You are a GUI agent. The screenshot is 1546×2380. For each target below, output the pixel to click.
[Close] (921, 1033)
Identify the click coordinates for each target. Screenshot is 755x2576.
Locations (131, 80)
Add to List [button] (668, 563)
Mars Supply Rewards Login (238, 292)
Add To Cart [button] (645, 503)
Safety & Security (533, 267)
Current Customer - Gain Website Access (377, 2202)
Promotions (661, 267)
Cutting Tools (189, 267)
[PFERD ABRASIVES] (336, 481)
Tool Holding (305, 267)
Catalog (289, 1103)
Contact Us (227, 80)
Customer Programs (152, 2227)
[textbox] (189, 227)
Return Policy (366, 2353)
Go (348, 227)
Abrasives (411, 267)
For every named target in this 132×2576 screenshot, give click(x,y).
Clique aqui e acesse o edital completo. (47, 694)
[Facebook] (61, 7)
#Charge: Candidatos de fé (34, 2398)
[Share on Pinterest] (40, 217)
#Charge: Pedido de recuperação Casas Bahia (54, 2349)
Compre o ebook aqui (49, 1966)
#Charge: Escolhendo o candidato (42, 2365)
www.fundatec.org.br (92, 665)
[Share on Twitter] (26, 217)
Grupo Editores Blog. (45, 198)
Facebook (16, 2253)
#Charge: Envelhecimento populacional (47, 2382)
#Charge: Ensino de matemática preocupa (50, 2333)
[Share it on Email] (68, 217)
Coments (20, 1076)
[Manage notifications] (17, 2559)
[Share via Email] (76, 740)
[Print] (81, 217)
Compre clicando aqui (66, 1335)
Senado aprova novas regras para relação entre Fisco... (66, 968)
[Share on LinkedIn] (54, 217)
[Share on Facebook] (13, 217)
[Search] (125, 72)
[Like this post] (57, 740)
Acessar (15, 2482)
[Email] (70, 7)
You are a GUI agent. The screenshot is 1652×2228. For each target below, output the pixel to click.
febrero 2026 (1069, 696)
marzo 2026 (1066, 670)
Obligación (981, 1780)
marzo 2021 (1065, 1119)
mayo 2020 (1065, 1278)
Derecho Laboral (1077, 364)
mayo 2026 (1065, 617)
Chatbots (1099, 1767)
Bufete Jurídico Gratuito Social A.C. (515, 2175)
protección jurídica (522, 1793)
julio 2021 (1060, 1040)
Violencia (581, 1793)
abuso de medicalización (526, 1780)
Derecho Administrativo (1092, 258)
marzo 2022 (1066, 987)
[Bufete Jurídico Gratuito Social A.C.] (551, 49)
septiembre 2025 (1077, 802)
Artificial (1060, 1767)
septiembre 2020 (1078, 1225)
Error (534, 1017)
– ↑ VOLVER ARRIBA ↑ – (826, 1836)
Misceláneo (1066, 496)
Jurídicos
────────────────────
→ INSTRUCTIONS FOR THE TASK
Find every line above that contains the word "Gratuito", and return each one.

→ THE ANSWER
Bufete Jurídico Gratuito Social A.C. (515, 2175)
[Bufete Jurídico Gratuito Social A.C.] (551, 49)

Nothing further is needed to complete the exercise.